JERUSALEM (Reuters) - Israel’s top court weighed an appeal on Wednesday by a U.S. student facing deportation under a law against foreign pro-Palestinian activists who call for boycotts of Israel.
Lara Alqasem, 22, flew to Israel on Oct. 2 on a study visa but was refused entry by security officials who cited her role as president of a small local chapter of Students for Justice in Palestine at the University of Florida.
Alqasem’s case has touched off debate in Israel over whether democratic values have been compromised by a 2017 law that bars the entry of foreigners who publicly support boycotts over Israel’s policies towards the Palestinians.

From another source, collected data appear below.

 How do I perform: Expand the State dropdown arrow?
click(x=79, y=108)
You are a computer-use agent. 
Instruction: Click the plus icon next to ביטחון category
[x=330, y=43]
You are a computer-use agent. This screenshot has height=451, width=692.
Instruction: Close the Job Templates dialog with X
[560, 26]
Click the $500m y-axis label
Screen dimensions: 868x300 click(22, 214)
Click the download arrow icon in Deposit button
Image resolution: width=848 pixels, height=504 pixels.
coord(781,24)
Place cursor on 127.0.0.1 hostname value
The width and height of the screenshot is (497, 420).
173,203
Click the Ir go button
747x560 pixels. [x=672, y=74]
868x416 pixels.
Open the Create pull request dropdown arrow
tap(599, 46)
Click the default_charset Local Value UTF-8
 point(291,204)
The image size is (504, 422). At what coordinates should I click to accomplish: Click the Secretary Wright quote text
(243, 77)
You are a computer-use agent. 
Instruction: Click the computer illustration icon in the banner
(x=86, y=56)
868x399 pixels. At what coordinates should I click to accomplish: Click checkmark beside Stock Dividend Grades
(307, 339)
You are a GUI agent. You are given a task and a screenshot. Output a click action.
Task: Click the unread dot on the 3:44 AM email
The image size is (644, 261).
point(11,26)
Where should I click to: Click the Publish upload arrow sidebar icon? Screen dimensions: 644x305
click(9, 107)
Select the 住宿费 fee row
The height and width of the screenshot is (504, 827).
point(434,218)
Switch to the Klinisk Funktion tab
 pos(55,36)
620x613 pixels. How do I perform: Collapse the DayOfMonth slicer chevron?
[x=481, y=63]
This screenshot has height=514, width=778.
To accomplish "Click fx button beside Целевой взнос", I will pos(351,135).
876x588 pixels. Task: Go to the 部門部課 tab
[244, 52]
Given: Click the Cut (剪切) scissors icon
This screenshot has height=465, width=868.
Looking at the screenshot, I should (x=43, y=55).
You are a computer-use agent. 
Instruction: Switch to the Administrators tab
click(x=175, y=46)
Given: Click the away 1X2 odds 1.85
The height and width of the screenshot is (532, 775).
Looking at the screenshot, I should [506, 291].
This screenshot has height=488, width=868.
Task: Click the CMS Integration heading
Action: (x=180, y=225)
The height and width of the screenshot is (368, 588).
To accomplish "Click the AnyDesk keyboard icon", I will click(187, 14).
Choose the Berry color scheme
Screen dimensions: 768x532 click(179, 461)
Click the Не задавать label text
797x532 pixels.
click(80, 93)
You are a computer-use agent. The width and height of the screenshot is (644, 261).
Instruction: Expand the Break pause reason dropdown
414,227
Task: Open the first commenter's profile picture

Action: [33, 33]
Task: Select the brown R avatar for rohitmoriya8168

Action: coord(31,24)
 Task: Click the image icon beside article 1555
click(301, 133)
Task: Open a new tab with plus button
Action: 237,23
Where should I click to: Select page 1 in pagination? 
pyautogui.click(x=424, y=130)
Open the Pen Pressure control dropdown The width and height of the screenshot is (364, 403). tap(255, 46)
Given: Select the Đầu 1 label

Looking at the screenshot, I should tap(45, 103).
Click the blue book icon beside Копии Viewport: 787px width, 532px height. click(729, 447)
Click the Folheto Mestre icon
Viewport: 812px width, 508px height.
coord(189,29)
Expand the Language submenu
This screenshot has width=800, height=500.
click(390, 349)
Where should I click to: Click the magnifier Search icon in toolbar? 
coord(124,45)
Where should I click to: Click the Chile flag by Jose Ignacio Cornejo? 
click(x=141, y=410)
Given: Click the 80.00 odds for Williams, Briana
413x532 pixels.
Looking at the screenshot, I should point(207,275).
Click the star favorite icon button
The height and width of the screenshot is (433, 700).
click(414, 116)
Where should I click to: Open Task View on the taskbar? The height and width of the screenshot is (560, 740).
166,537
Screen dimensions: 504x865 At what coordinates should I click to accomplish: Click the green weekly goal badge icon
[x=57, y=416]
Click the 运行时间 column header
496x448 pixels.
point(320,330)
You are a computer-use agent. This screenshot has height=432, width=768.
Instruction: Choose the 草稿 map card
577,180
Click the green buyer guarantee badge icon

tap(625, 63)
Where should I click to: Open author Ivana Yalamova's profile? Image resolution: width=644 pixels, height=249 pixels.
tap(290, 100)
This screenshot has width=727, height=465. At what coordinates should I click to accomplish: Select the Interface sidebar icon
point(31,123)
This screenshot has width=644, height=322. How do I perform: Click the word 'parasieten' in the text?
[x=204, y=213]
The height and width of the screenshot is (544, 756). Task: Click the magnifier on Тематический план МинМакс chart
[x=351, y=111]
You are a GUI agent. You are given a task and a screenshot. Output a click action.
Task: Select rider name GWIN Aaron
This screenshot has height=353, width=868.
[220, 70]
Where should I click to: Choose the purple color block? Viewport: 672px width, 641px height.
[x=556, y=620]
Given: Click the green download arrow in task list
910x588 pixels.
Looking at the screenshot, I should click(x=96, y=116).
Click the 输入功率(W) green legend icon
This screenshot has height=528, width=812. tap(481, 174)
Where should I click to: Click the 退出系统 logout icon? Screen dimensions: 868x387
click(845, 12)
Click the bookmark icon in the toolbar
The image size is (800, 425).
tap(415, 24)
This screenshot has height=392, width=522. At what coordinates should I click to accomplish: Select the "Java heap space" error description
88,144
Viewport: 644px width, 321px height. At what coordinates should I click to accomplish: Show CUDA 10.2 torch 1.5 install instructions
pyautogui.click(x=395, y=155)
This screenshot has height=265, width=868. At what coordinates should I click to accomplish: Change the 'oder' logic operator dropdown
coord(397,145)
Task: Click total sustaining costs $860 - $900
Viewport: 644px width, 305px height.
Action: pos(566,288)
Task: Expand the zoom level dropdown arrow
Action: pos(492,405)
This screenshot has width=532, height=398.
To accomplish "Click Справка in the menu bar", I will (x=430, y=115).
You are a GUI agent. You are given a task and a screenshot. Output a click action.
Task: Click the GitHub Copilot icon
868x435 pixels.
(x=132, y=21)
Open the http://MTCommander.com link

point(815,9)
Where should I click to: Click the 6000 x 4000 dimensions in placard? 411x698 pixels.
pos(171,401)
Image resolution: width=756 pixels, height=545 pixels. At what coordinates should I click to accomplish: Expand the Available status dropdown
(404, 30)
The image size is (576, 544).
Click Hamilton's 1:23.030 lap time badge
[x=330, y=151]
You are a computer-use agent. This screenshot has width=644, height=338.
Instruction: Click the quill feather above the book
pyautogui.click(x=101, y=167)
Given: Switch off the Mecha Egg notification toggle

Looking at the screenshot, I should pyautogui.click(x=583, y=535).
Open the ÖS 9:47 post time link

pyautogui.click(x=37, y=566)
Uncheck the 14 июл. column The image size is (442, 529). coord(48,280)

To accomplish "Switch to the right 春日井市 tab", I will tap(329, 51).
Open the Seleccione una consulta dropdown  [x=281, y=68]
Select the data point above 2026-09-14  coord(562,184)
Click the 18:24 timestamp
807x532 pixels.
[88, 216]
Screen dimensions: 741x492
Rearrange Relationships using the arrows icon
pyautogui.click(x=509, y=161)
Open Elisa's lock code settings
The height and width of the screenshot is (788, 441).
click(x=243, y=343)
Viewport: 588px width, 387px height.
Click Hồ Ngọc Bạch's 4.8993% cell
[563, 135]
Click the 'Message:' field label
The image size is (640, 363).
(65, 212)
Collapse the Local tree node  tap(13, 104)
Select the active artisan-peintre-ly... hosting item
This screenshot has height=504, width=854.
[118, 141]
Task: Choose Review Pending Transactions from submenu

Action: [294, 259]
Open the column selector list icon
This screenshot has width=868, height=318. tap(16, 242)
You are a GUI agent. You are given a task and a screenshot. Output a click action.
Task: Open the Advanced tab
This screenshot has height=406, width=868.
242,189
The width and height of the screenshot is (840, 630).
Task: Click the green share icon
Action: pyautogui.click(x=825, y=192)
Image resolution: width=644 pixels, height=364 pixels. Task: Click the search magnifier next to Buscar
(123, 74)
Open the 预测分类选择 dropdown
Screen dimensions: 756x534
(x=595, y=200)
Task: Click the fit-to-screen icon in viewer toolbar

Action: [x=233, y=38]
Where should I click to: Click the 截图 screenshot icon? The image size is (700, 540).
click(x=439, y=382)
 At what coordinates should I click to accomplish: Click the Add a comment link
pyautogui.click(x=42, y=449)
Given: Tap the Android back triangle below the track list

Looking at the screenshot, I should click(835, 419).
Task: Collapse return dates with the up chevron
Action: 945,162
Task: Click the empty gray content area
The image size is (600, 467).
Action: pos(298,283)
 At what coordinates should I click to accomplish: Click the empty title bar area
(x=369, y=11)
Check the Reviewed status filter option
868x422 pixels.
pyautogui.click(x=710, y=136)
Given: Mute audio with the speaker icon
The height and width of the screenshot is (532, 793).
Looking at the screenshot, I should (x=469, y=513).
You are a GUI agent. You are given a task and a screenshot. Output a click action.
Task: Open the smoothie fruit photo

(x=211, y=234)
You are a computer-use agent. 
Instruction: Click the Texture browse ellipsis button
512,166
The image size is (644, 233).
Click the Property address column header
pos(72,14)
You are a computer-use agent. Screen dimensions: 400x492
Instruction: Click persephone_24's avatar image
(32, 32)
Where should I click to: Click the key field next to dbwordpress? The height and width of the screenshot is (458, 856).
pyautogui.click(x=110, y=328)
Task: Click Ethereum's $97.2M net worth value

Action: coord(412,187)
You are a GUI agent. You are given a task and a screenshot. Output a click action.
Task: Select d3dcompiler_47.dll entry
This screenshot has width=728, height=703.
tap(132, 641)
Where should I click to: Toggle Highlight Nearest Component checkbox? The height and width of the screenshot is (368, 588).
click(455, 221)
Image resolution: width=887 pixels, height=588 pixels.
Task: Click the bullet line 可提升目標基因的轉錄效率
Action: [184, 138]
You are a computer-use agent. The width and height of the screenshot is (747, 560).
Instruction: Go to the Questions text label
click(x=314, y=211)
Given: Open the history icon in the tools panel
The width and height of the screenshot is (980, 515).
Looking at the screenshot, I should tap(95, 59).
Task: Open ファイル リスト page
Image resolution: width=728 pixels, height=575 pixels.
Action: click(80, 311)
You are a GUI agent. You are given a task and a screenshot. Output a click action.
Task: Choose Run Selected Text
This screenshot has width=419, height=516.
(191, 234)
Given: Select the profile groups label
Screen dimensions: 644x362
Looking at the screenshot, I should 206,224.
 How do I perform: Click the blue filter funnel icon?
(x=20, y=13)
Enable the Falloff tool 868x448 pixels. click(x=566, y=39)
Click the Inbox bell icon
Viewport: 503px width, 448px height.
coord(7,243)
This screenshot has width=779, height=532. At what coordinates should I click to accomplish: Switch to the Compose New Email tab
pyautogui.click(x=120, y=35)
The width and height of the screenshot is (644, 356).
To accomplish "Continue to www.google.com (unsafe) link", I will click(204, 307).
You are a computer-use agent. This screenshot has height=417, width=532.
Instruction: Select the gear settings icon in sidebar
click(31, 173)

Alqasem, who is of Palestinian descent, has been detained at the Ben Gurion International Airport near Tel Aviv since being denied entry to the country.
Jerusalem’s Hebrew University, where she was due to begin a year-long master’s programme on Sunday, also urged the court to reconsider.
At a hearing in Israel’s Supreme Court in Jerusalem, Alqasem’s lawyers said she was no longer active in the boycott movement and should be allowed in, the same argument made to a lower court that rejected her appeal last week.
“Only someone who consistently and continuously calls for a boycott is somebody who should face a ban,” Yotam Ben-Hillel, one of Alqasem’s attorneys argued in front of the three justices. “She made a commitment to the (lower court) that if she enters Israel, she will not call for a boycott.”
The three justices hearing the case said they would deliver their ruling in writing. Leora Bechor, another attorney acting for Alqasem said she was hoping for a swift verdict, possibly later in the day.
Prime Minister Benjamin Netanyahu has said Israel’s stance is similar to other countries’ practices. Israel’s government has said it sees boycott movements not only as an attempt to isolate it over its occupation of territory which Palestinians seek for a state, but also as a campaign for its destruction.
Alqasem’s lawyers have said she stopped her activities in the Students for Justice group months before the anti-boycott law came into effect.
Bechor said Alqasem could have opted to fly back to the United States, but had chosen to remain in airport detention to argue her case.